◆ Texte présenté ◆
Le testament posthume de Taos Amrouche ! 

On sait tous que, de par son statut de cantatrice de renom et d’écrivaine, Taos Amrouche est l’une des icônes de la littérature du Maghreb contemporain. Dans son oeuvre romanesque « Jacinthe noire » (1947), « Rue des Tambourins » (1960), « L’amant imaginaire » (1975) et « Solitude ma mère » (roman posthume publié en 1995), intitulée « Moissons d’exil », elle raconte par le biais de la fiction le parcours atypique d’une famille, la sienne, mettant en relief sa singularité culturelle de chrétienne de Kabylie.

Les mêmes thématiques d’exil intérieur et du sentiment de mal-être identitaire y sont, au demeurant, fortement évoqués, comme dans « Les chants berbères de Kabylie » (1967) et « Les Chants de l’Atlas » (1971). Le déracinement (géographique et spirituel) est au coeur du chant et de l’écrit de cette rebelle au verbe acerbe qui, dans sa quête incessante de ses origines, célèbre par les contes « Le Grain magique » (1966), l’enracinement millénaire de sa culture ancestrale. Taos, la native de la Tunisie où se sont exilés ses parents, revendique haut et fort son amazighité ainsi que son africanité, dans un pays, l’Algérie, qu’elle considère, tout autant que le Maghreb, pluriel. Elle assume, dans l’inquiétude, son histoire et ses déchirements entre deux cultures (orientale et occidentale), mais ne nie jamais qu’elle est le produit d’une mère unique, l’Afrique, symbole de l’amazighité, qui, même mille fois conquise, reste éternellement elle-même.

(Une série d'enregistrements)
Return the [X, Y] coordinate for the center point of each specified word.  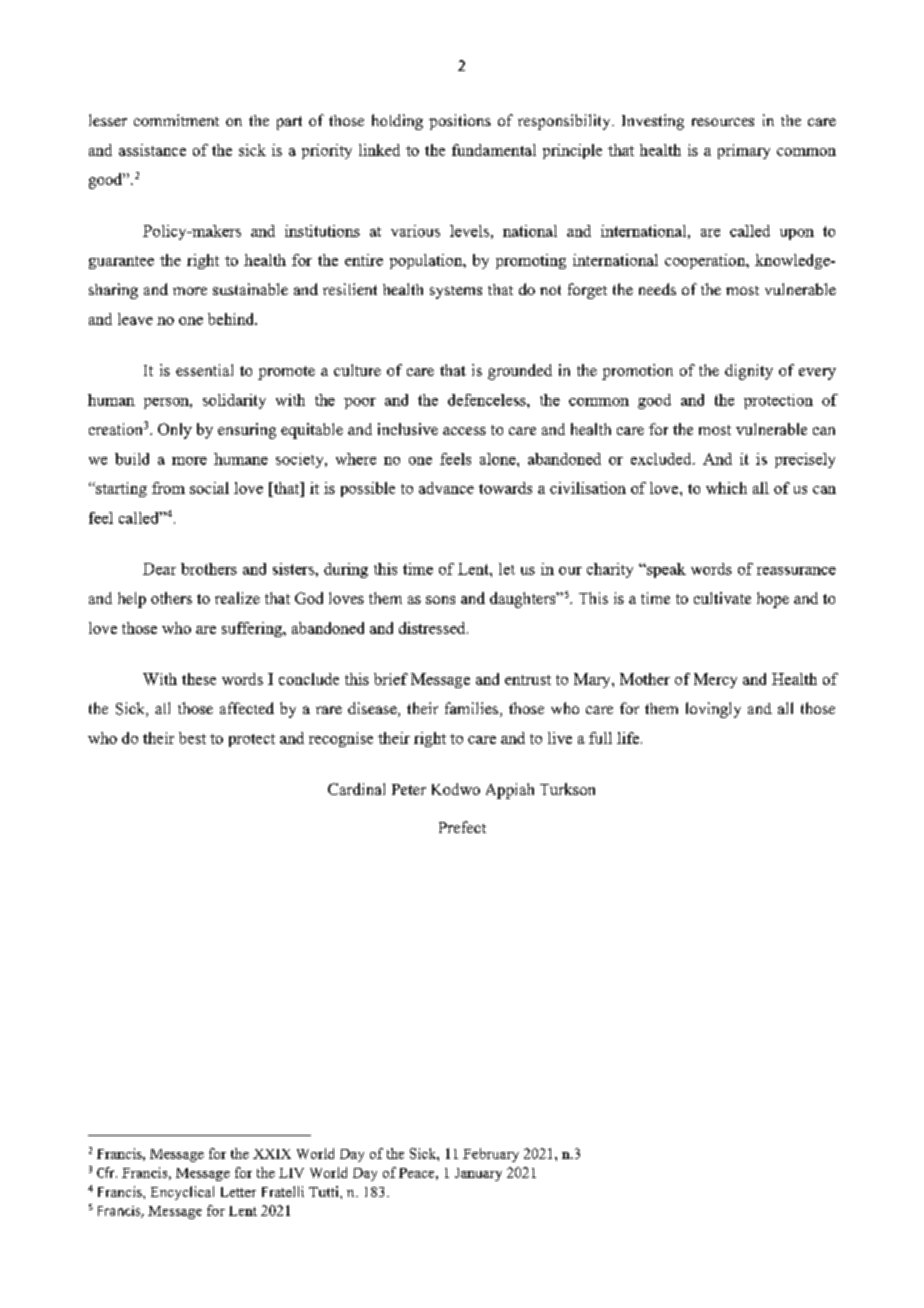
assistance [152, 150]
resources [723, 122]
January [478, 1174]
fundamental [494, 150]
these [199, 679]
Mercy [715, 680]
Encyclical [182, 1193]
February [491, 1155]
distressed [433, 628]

--

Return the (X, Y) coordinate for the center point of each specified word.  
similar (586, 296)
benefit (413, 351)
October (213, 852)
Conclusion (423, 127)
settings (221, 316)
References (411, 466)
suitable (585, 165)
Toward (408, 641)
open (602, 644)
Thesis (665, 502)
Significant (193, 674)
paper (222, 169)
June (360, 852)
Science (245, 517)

◆ Consigne écrite ◆
Extrayez tel quel du texte sur Taos Amrouche le passage qui commence aux mots « On sait tous » et s'arrête après les mots « chrétienne de Kabylie. ».

◆ En réponse ◆
On sait tous que, de par son statut de cantatrice de renom et d’écrivaine, Taos Amrouche est l’une des icônes de la littérature du Maghreb contemporain. Dans son oeuvre romanesque « Jacinthe noire » (1947), « Rue des Tambourins » (1960), « L’amant imaginaire » (1975) et « Solitude ma mère » (roman posthume publié en 1995), intitulée « Moissons d’exil », elle raconte par le biais de la fiction le parcours atypique d’une famille, la sienne, mettant en relief sa singularité culturelle de chrétienne de Kabylie.